WHAT IS BEING ASKED:
Repeat verbatim the lines of the records, starting with the line containing "Expand the Corporate Administration section" and going on through the line containing "(x=165, y=138)". Leave the pictures out of your answer.

DATASET EXTRACT:
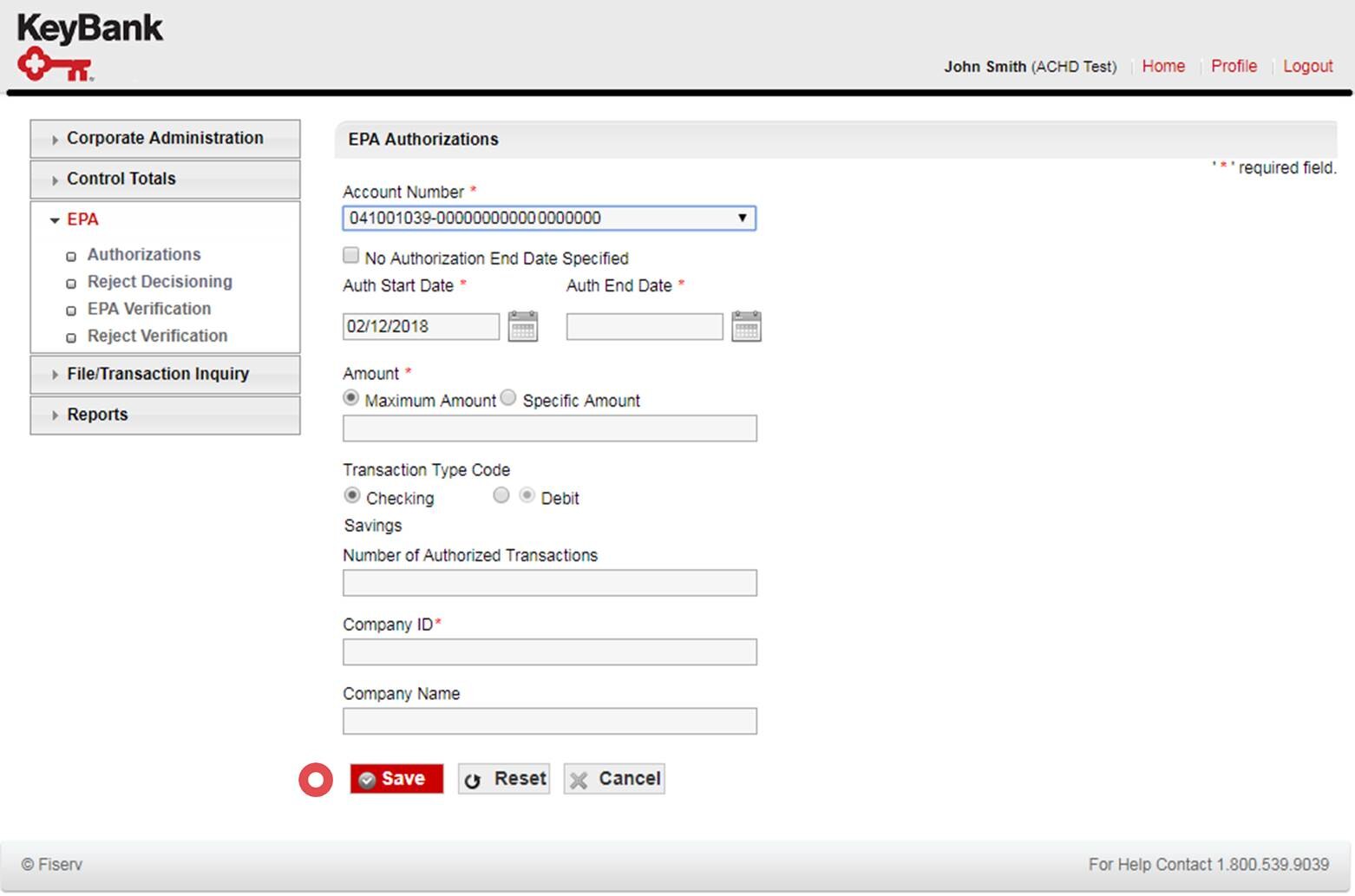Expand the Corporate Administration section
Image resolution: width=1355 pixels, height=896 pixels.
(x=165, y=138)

...

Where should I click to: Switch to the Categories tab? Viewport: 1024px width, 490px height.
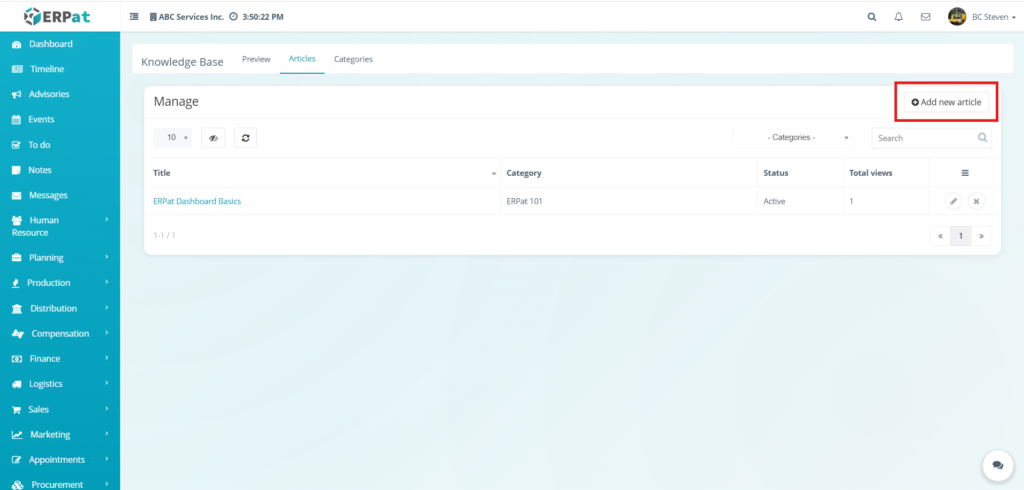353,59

EXERCISE ANSWER:
Expand the Corporate Administration section
Image resolution: width=1355 pixels, height=896 pixels.
(x=165, y=138)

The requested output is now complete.